When I was a child, Bakra Eid in Karachi always came a day before everyone else celebrated. As Dawoodi Bohras, we follow the lunar calendar with precision—no guesswork, no sightings with telescopes or cloudy skies. Just clarity. Certainty. Our day of Eid would arrive, and I remember the rituals, the gatherings, the scent of fresh bakhoor wafting through the house, and of course, the goats tied outside waiting for their final day.
One year, my dad brought home a kassai—the man responsible for the zabah of our goat—and his name was Mahwiyah.
That name stunned me.
I was very young, but even then, the name Mahwiyah was so loaded. So strange. So heavy. All through Muharram, I’d hear the name spat out in every majlis with anger and grief, as a villain of history. And yet here he was, our butcher, smiling with his blood-stained apron and a name that seemed so far removed from warmth or celebration. Who named him? What were they thinking? Did they not know, or did they know and choose it anyway?
Fast forward to yesterday. I’m sitting in a tiny fishing town in southern Morocco—Mirleft—where the cliffs drop into the Atlantic and time slows down. We had lunch at a local restaurant and chatted with the owner, a young guy full of life and energy. His name? Yazid.
I paused. I confirmed it twice, thinking I’d misheard. Yazid. That Yazid. Another name dripping with history. Another name echoing centuries of pain. What parent looks at their child and says, “Let me name him Yazid”?
It’s fascinating, isn’t it? Names carry the weight of history, belief, identity, and yet sometimes they’re given as casually as a gift bag—unaware of what’s inside.

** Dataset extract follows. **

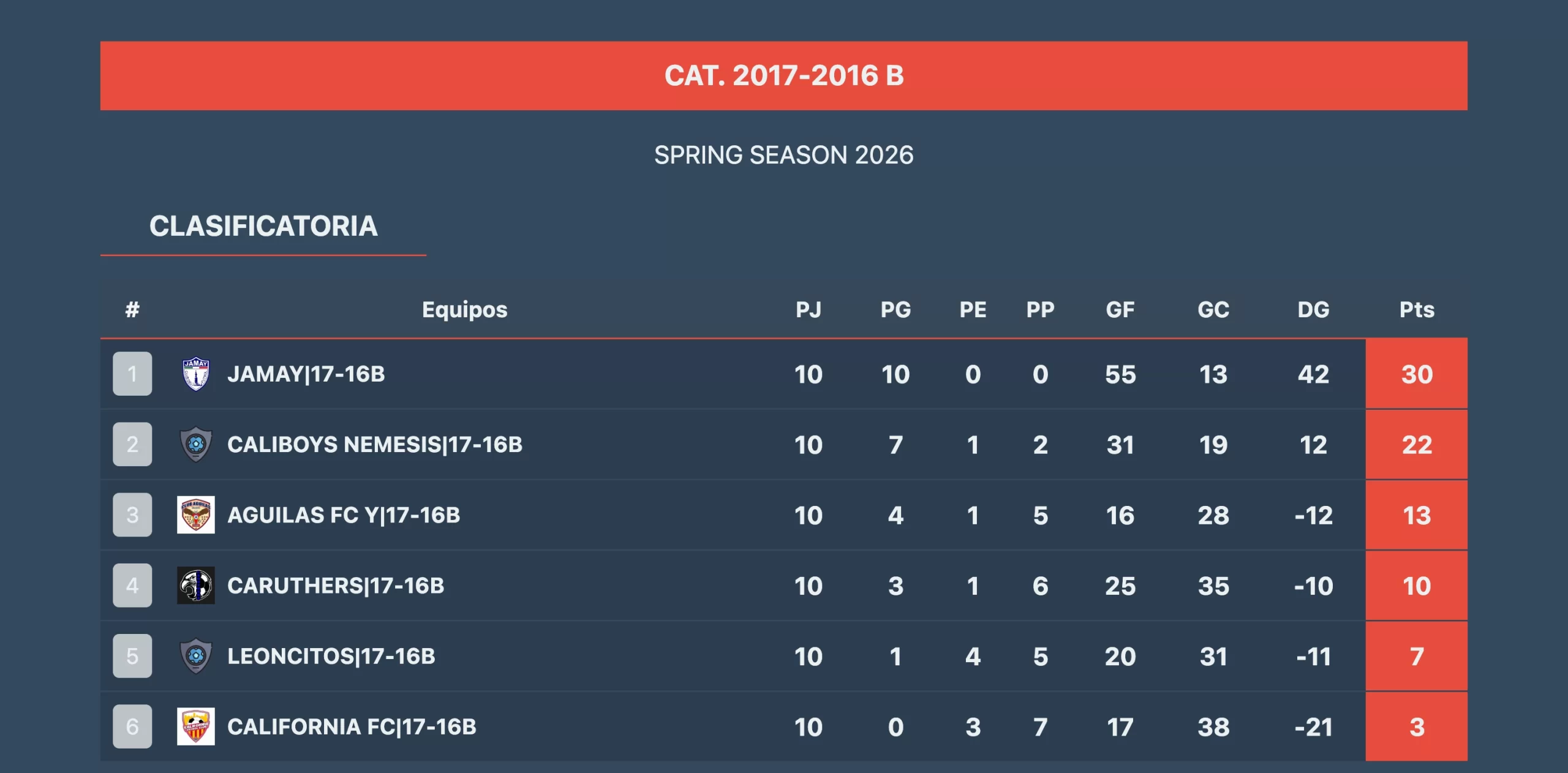Screen dimensions: 1568x773
Task: Click the California FC crest logo
Action: [x=196, y=726]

As we walked back from the restaurant, my thoughts wandered to the beach. To Hassan, the guy who runs the small seaside restaurant near our temporary home. He once told me something that stuck:
“There should be humanity before anything else.”
That line echoed louder yesterday. My eldest daughter must have sensed the discomfort on my face. She leaned in and whispered, “Remember Hassan’s words.”
Humanity before anything else.
Maybe that’s the bridge. Between names, between histories, between grief and grace. Maybe that’s the way to sit across from a Yazid or a Mahwiyah and see the person before the label. To hear their stories without the shadows of others who bore their names.
But still. Some names you never forget.